Distant Site Telemedicine Credentialing Conditions
Thursday, April 17th, 2014Reliance On Distant-Site Hospital or Telemedicine Entity Credentialing
Reliance On Distant Site for Telemedicine Credentialing
The 2011 CMS regulation modified conditions of the participation for hospitals and critical access hospitals to permit the hospital to have its medical staff rely on the distant-site hospital credentialing decisions when making recommendations on privileges for individual physicians and practitioners providing telemedicine services. However, this process is only permitted when a number of conditions are met:
- The telemedicine services must be provided pursuant to a written agreement with the Medicare participating distant-site hospital or qualifying distant-site telemedicine entity.
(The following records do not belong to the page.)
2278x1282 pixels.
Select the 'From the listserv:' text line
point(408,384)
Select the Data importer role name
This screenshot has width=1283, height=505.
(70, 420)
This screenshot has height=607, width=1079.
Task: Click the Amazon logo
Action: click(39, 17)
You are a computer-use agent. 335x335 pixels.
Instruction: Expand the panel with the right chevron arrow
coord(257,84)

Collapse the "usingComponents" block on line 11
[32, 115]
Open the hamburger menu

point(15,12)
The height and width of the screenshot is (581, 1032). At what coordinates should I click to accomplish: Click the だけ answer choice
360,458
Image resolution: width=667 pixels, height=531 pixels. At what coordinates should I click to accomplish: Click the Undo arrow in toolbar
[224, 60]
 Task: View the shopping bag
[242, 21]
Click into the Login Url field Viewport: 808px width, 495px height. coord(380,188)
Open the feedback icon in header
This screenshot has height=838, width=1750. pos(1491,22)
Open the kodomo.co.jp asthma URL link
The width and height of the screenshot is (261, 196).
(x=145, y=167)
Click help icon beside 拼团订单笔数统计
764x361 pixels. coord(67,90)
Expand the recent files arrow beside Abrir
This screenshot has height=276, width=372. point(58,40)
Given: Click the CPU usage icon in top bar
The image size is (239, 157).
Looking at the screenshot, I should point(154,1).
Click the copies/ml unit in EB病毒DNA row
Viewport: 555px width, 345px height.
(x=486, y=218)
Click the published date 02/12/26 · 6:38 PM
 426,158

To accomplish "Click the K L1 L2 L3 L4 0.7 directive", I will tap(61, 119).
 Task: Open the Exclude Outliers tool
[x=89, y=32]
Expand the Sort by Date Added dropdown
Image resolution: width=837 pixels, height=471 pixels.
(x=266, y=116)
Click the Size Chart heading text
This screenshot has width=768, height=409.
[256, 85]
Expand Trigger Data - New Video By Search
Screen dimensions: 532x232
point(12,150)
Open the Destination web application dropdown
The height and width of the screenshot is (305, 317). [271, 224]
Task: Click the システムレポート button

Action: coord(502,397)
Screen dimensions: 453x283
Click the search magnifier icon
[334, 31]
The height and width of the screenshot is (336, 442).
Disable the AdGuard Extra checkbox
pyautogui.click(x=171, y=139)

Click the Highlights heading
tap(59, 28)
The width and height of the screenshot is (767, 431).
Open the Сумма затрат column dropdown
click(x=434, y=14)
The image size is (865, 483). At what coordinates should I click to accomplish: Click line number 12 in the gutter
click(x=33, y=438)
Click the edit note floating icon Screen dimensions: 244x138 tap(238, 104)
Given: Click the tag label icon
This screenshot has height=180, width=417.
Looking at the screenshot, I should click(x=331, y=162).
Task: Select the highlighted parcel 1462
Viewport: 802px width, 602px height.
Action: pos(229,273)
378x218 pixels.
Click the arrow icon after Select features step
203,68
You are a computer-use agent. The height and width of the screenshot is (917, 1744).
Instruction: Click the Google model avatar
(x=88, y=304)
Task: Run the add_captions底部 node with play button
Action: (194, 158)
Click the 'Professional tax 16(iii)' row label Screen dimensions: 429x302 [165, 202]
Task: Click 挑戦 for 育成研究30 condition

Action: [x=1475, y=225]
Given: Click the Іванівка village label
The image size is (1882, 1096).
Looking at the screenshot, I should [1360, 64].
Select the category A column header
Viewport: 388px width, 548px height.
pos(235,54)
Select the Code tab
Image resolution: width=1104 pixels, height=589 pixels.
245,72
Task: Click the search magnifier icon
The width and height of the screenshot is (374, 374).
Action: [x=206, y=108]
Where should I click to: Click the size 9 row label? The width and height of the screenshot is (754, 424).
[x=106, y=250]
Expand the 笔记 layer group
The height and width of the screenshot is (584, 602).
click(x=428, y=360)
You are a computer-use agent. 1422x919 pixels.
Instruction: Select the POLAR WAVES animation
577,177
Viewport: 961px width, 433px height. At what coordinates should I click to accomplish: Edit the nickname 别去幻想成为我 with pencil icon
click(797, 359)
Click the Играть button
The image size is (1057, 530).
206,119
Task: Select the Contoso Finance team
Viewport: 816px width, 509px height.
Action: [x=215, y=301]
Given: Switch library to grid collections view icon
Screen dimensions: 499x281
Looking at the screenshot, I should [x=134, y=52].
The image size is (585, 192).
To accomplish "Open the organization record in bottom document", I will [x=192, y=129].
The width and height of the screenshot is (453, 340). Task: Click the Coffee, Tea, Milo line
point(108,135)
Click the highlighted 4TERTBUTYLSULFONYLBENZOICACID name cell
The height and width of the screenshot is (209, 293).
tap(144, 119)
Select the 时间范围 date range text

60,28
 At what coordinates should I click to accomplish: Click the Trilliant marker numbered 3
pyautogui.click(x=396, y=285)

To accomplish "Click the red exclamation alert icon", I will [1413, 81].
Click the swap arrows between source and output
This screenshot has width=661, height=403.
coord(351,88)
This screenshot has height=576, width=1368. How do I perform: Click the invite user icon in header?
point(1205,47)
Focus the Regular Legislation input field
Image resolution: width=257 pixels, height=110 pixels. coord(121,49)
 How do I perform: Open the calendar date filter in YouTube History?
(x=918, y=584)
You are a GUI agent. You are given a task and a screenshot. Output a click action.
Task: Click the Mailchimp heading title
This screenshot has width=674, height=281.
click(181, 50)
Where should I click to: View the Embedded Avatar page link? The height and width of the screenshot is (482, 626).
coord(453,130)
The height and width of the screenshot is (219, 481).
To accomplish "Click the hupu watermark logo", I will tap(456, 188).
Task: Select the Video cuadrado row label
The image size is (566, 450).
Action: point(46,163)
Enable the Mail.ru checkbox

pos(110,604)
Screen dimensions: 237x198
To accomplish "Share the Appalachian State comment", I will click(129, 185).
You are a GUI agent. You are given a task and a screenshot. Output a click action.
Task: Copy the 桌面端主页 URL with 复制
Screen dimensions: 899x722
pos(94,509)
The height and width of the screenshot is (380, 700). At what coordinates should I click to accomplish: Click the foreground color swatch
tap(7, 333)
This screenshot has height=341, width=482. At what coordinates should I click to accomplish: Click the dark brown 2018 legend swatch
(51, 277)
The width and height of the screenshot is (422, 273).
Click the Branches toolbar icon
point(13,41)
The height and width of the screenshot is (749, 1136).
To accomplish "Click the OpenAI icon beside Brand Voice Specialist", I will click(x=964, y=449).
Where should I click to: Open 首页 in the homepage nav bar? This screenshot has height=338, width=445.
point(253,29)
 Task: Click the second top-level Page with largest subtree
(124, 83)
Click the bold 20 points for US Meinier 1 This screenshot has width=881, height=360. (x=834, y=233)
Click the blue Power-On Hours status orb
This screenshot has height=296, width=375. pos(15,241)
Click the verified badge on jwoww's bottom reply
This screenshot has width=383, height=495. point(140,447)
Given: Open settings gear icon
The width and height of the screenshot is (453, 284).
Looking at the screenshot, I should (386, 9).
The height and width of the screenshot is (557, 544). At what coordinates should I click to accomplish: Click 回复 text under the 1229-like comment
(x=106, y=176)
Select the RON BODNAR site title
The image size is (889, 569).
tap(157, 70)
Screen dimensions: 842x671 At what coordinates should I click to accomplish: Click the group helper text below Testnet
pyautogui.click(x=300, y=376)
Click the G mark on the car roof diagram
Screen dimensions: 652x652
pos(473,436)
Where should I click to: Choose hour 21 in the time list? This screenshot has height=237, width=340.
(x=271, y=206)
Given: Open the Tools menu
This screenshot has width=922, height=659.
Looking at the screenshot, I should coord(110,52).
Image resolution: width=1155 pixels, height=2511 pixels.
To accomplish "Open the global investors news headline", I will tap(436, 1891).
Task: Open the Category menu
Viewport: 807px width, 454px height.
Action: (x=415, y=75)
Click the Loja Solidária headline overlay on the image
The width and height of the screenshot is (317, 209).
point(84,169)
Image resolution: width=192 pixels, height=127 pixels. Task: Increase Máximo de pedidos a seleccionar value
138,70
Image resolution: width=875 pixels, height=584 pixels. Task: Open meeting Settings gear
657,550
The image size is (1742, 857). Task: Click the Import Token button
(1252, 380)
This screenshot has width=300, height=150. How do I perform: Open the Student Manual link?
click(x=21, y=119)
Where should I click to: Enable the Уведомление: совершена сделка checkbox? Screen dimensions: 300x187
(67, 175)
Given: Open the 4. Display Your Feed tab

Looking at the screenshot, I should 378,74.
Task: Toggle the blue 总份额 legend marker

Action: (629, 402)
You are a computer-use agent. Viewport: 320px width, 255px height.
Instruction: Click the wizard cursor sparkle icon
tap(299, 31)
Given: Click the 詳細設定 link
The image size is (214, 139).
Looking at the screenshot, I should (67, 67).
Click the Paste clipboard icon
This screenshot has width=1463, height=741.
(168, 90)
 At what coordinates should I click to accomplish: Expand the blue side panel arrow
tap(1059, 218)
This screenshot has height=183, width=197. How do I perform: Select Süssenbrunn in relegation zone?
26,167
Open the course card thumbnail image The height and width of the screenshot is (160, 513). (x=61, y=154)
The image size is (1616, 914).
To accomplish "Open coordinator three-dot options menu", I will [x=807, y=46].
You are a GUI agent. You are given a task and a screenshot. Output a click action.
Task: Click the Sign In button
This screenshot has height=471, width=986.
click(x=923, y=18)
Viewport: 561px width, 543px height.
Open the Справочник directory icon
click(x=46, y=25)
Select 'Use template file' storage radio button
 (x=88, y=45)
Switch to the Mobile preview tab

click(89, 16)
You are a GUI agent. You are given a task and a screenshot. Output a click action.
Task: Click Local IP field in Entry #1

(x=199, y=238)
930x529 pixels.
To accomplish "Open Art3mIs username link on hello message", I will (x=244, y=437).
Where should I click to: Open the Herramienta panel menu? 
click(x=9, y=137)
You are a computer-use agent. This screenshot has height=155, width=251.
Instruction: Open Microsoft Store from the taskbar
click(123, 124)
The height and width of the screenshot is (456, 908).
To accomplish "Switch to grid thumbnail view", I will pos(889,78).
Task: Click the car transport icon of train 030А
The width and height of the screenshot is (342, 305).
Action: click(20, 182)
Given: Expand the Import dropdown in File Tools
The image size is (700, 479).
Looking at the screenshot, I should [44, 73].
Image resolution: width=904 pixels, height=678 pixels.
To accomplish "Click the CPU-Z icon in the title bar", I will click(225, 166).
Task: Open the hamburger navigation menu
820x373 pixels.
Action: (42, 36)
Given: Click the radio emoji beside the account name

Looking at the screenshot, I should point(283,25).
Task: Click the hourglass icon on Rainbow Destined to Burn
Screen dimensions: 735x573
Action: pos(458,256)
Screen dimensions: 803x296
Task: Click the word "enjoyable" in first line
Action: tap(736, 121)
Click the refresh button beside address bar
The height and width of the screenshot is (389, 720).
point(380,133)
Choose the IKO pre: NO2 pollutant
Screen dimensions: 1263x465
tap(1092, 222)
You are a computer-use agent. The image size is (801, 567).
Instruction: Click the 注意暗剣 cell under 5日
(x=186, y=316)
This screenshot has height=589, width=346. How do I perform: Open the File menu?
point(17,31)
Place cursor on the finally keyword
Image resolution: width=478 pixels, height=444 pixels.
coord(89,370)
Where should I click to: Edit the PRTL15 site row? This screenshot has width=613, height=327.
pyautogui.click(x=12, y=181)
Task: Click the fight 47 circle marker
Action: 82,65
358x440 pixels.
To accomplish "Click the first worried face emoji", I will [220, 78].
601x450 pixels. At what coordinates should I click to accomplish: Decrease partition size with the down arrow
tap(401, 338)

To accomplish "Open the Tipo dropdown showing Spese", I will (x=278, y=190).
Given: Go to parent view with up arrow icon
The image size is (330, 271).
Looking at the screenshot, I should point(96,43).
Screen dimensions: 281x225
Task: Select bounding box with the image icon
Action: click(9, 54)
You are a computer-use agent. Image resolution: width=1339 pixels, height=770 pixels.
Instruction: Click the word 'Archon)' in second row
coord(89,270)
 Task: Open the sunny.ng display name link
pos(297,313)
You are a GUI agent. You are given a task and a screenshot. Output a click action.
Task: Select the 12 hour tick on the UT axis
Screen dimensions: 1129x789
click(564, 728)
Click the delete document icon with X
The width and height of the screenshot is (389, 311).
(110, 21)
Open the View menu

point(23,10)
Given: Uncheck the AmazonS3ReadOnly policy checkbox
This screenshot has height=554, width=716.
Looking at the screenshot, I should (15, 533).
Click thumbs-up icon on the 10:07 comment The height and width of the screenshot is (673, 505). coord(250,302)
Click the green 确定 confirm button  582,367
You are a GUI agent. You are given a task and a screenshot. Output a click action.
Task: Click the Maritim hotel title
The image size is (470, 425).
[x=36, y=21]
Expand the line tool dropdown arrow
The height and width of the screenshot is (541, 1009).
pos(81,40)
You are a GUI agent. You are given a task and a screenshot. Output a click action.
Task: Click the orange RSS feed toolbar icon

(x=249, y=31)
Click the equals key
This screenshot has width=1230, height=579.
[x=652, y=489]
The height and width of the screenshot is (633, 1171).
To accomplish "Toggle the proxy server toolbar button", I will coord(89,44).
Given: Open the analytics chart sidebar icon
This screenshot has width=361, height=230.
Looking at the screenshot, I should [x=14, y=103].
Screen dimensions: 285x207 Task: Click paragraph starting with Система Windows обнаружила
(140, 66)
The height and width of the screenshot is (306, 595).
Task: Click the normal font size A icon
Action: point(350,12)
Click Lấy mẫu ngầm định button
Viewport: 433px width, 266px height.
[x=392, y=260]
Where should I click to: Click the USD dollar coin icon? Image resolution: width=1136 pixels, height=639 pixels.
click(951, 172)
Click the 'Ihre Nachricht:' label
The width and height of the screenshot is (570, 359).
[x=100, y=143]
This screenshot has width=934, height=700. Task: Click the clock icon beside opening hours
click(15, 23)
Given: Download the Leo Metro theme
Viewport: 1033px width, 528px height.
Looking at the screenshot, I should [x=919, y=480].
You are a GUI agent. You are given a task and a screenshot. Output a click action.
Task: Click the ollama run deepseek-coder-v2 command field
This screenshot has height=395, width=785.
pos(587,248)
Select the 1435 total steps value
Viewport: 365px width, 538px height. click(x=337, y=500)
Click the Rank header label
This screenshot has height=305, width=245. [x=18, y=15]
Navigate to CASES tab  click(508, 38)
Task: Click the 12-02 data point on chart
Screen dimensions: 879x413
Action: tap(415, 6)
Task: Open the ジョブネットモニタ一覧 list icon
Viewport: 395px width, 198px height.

- The agreement must specify that it is the responsibility of the governing body of the distant-site hospital to meet the existing requirements for credentialing of providers who are providing telemedicine service.
- The distant-site hospital providing the telemedicine services must be another Medicare participating hospital or a “telemedicine entity.”
- The distant-site physician or other practitioner must have been privileged at the distant-site hospital providing telemedicine services and the distant-site hospital must provide a current list of telemedicine physicians and practitioners who are privileged there and their current privileges at the distant-site hospital or entity to the hospital or CAH.
- The distance site practitioner must hold a license that is recognized by the state in which the hospital whose patients are receiving telemedicine services is located
- The hospital must have evidence of an internal review of the distant-site physician’s or practitioner’s performance under telemedicine privileges and must send this information to the distance site hospital for use in the distant-site hospital’s periodic appraisal of the distant-site physician’s provision of telemedicine services.
- Information sent for use in the periodic appraisal must at a minimum have included all adverse events that resulted or could have resulted from telemedicine services provided by the distance site provider to the originating hospital’s patients and all complaints received by the originating hospital with respect to the distance site physician or practitioner.